Turn the listing below into a numbered list, one line per item, and leave out the blank lines.

[Begin Entries shown]

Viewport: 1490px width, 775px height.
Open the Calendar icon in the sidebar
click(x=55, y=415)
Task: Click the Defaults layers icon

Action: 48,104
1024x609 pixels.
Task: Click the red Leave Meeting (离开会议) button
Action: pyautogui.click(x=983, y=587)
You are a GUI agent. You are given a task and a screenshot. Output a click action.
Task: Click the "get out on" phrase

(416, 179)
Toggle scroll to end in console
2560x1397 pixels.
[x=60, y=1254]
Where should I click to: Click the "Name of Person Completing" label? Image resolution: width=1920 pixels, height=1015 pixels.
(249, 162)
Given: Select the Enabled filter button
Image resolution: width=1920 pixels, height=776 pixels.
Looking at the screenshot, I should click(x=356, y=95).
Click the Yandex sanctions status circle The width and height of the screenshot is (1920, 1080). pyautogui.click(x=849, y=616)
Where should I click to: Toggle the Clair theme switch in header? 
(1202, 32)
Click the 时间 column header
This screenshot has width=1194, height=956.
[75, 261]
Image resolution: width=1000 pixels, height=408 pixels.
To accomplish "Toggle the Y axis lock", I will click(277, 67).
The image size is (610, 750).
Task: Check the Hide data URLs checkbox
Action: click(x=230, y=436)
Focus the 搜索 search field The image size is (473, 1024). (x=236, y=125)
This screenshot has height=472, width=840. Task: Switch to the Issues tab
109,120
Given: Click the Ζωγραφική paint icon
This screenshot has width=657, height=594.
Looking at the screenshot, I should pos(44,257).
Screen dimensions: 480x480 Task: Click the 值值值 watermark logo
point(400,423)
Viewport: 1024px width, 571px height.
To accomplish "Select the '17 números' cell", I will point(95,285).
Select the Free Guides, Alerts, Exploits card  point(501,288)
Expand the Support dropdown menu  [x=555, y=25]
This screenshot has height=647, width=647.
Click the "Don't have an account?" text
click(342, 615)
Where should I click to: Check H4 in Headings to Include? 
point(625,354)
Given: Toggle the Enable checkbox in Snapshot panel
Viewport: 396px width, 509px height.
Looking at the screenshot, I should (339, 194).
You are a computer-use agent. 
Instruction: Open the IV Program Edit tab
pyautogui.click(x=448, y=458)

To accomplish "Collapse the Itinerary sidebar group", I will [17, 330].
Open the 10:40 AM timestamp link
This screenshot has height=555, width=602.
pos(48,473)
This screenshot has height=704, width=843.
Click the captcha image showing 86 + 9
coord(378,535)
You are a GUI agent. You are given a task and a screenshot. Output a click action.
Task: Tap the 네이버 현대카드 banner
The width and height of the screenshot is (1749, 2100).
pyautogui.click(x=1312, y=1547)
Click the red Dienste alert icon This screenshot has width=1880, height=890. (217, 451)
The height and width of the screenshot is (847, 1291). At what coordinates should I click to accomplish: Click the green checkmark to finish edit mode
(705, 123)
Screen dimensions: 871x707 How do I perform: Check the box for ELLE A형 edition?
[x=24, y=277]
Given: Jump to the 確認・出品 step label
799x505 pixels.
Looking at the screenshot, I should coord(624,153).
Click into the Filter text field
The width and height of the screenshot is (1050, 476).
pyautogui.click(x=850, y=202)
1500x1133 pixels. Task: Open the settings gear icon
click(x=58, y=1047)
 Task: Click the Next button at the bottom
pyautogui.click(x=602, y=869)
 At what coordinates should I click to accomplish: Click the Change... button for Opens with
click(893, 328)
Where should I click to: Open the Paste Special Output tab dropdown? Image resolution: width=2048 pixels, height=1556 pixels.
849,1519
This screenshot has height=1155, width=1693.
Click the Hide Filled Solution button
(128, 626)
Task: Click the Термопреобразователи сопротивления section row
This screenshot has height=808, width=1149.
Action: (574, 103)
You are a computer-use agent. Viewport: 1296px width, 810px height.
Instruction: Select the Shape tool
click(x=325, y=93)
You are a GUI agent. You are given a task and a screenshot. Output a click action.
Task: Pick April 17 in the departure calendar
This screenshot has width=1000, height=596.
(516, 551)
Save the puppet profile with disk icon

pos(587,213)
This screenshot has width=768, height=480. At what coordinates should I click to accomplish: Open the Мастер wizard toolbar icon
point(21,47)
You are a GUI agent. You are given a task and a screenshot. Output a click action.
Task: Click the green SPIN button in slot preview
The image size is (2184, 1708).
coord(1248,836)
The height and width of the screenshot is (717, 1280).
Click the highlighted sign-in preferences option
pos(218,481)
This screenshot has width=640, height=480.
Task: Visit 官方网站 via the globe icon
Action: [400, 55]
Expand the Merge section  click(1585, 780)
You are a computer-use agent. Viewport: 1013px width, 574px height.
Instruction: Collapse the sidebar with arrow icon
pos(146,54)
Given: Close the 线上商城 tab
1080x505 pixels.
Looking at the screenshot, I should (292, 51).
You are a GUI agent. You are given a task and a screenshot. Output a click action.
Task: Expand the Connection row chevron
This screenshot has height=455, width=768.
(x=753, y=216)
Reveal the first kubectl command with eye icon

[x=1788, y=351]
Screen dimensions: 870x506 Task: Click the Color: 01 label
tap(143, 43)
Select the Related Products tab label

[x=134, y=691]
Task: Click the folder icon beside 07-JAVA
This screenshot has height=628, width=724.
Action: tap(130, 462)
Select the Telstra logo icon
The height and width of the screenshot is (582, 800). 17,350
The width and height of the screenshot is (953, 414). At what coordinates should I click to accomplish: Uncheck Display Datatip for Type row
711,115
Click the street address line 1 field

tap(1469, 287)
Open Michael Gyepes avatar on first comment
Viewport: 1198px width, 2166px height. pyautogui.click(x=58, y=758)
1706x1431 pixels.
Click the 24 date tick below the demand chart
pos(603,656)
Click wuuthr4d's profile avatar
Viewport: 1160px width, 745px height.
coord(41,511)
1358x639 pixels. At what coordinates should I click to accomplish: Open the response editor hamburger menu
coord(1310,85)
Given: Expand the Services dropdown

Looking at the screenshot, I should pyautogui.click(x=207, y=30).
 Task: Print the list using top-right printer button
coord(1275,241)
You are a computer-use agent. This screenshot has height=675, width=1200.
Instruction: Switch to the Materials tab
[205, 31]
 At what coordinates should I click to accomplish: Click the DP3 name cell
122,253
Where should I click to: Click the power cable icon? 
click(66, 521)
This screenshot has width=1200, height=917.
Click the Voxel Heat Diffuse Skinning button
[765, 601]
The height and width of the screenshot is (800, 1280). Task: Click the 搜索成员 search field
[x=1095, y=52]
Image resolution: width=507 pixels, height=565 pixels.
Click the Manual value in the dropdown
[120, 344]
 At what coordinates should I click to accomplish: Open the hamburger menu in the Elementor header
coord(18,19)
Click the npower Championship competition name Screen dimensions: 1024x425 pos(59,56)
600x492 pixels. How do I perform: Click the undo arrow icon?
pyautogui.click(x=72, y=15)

[End Entries shown]

## [Correct output]
1. Viewport: 1490px width, 775px height.
2. Open the Calendar icon in the sidebar
3. click(x=55, y=415)
4. Task: Click the Defaults layers icon
5. Action: 48,104
6. 1024x609 pixels.
7. Task: Click the red Leave Meeting (离开会议) button
8. Action: pyautogui.click(x=983, y=587)
9. You are a GUI agent. You are given a task and a screenshot. Output a click action.
10. Task: Click the "get out on" phrase
11. (416, 179)
12. Toggle scroll to end in console
13. 2560x1397 pixels.
14. [x=60, y=1254]
15. Where should I click to: Click the "Name of Person Completing" label? Image resolution: width=1920 pixels, height=1015 pixels.
16. (249, 162)
17. Given: Select the Enabled filter button
18. Image resolution: width=1920 pixels, height=776 pixels.
19. Looking at the screenshot, I should click(x=356, y=95).
20. Click the Yandex sanctions status circle The width and height of the screenshot is (1920, 1080). pyautogui.click(x=849, y=616)
21. Where should I click to: Toggle the Clair theme switch in header? 
22. (1202, 32)
23. Click the 时间 column header
24. This screenshot has width=1194, height=956.
25. [75, 261]
26. Image resolution: width=1000 pixels, height=408 pixels.
27. To accomplish "Toggle the Y axis lock", I will click(277, 67).
28. The image size is (610, 750).
29. Task: Check the Hide data URLs checkbox
30. Action: click(x=230, y=436)
31. Focus the 搜索 search field The image size is (473, 1024). (x=236, y=125)
32. This screenshot has height=472, width=840. Task: Switch to the Issues tab
33. 109,120
34. Given: Click the Ζωγραφική paint icon
35. This screenshot has width=657, height=594.
36. Looking at the screenshot, I should pos(44,257).
37. Screen dimensions: 480x480 Task: Click the 值值值 watermark logo
38. point(400,423)
39. Viewport: 1024px width, 571px height.
40. To accomplish "Select the '17 números' cell", I will point(95,285).
41. Select the Free Guides, Alerts, Exploits card  point(501,288)
42. Expand the Support dropdown menu  [x=555, y=25]
43. This screenshot has height=647, width=647.
44. Click the "Don't have an account?" text
45. click(342, 615)
46. Where should I click to: Check H4 in Headings to Include? 
47. point(625,354)
48. Given: Toggle the Enable checkbox in Snapshot panel
49. Viewport: 396px width, 509px height.
50. Looking at the screenshot, I should (339, 194).
51. You are a computer-use agent. 
52. Instruction: Open the IV Program Edit tab
53. pyautogui.click(x=448, y=458)
54. To accomplish "Collapse the Itinerary sidebar group", I will [17, 330].
55. Open the 10:40 AM timestamp link
56. This screenshot has height=555, width=602.
57. pos(48,473)
58. This screenshot has height=704, width=843.
59. Click the captcha image showing 86 + 9
60. coord(378,535)
61. You are a GUI agent. You are given a task and a screenshot. Output a click action.
62. Task: Tap the 네이버 현대카드 banner
63. The width and height of the screenshot is (1749, 2100).
64. pyautogui.click(x=1312, y=1547)
65. Click the red Dienste alert icon This screenshot has width=1880, height=890. (217, 451)
66. The height and width of the screenshot is (847, 1291). At what coordinates should I click to accomplish: Click the green checkmark to finish edit mode
67. (705, 123)
68. Screen dimensions: 871x707 How do I perform: Check the box for ELLE A형 edition?
69. [x=24, y=277]
70. Given: Jump to the 確認・出品 step label
71. 799x505 pixels.
72. Looking at the screenshot, I should coord(624,153).
73. Click into the Filter text field
74. The width and height of the screenshot is (1050, 476).
75. pyautogui.click(x=850, y=202)
76. 1500x1133 pixels. Task: Open the settings gear icon
77. click(x=58, y=1047)
78.  Task: Click the Next button at the bottom
79. pyautogui.click(x=602, y=869)
80.  At what coordinates should I click to accomplish: Click the Change... button for Opens with
81. click(893, 328)
82. Where should I click to: Open the Paste Special Output tab dropdown? Image resolution: width=2048 pixels, height=1556 pixels.
83. 849,1519
84. This screenshot has height=1155, width=1693.
85. Click the Hide Filled Solution button
86. (128, 626)
87. Task: Click the Термопреобразователи сопротивления section row
88. This screenshot has height=808, width=1149.
89. Action: (574, 103)
90. You are a computer-use agent. Viewport: 1296px width, 810px height.
91. Instruction: Select the Shape tool
92. click(x=325, y=93)
93. You are a GUI agent. You are given a task and a screenshot. Output a click action.
94. Task: Pick April 17 in the departure calendar
95. This screenshot has width=1000, height=596.
96. (516, 551)
97. Save the puppet profile with disk icon
98. pos(587,213)
99. This screenshot has width=768, height=480. At what coordinates should I click to accomplish: Open the Мастер wizard toolbar icon
100. point(21,47)
101. You are a GUI agent. You are given a task and a screenshot. Output a click action.
102. Task: Click the green SPIN button in slot preview
103. The image size is (2184, 1708).
104. coord(1248,836)
105. The height and width of the screenshot is (717, 1280).
106. Click the highlighted sign-in preferences option
107. pos(218,481)
108. This screenshot has width=640, height=480.
109. Task: Visit 官方网站 via the globe icon
110. Action: [400, 55]
111. Expand the Merge section  click(1585, 780)
112. You are a computer-use agent. Viewport: 1013px width, 574px height.
113. Instruction: Collapse the sidebar with arrow icon
114. pos(146,54)
115. Given: Close the 线上商城 tab
116. 1080x505 pixels.
117. Looking at the screenshot, I should (292, 51).
118. You are a GUI agent. You are given a task and a screenshot. Output a click action.
119. Task: Expand the Connection row chevron
120. This screenshot has height=455, width=768.
121. (x=753, y=216)
122. Reveal the first kubectl command with eye icon
123. [x=1788, y=351]
124. Screen dimensions: 870x506 Task: Click the Color: 01 label
125. tap(143, 43)
126. Select the Related Products tab label
127. [x=134, y=691]
128. Task: Click the folder icon beside 07-JAVA
129. This screenshot has height=628, width=724.
130. Action: tap(130, 462)
131. Select the Telstra logo icon
132. The height and width of the screenshot is (582, 800). 17,350
133. The width and height of the screenshot is (953, 414). At what coordinates should I click to accomplish: Uncheck Display Datatip for Type row
134. 711,115
135. Click the street address line 1 field
136. tap(1469, 287)
137. Open Michael Gyepes avatar on first comment
138. Viewport: 1198px width, 2166px height. pyautogui.click(x=58, y=758)
139. 1706x1431 pixels.
140. Click the 24 date tick below the demand chart
141. pos(603,656)
142. Click wuuthr4d's profile avatar
143. Viewport: 1160px width, 745px height.
144. coord(41,511)
145. 1358x639 pixels. At what coordinates should I click to accomplish: Open the response editor hamburger menu
146. coord(1310,85)
147. Given: Expand the Services dropdown
148. Looking at the screenshot, I should pyautogui.click(x=207, y=30).
149.  Task: Print the list using top-right printer button
150. coord(1275,241)
151. You are a computer-use agent. This screenshot has height=675, width=1200.
152. Instruction: Switch to the Materials tab
153. [205, 31]
154.  At what coordinates should I click to accomplish: Click the DP3 name cell
155. 122,253
156. Where should I click to: Click the power cable icon? 
157. click(66, 521)
158. This screenshot has width=1200, height=917.
159. Click the Voxel Heat Diffuse Skinning button
160. [765, 601]
161. The height and width of the screenshot is (800, 1280). Task: Click the 搜索成员 search field
162. [x=1095, y=52]
163. Image resolution: width=507 pixels, height=565 pixels.
164. Click the Manual value in the dropdown
165. [120, 344]
166.  At what coordinates should I click to accomplish: Open the hamburger menu in the Elementor header
167. coord(18,19)
168. Click the npower Championship competition name Screen dimensions: 1024x425 pos(59,56)
169. 600x492 pixels. How do I perform: Click the undo arrow icon?
170. pyautogui.click(x=72, y=15)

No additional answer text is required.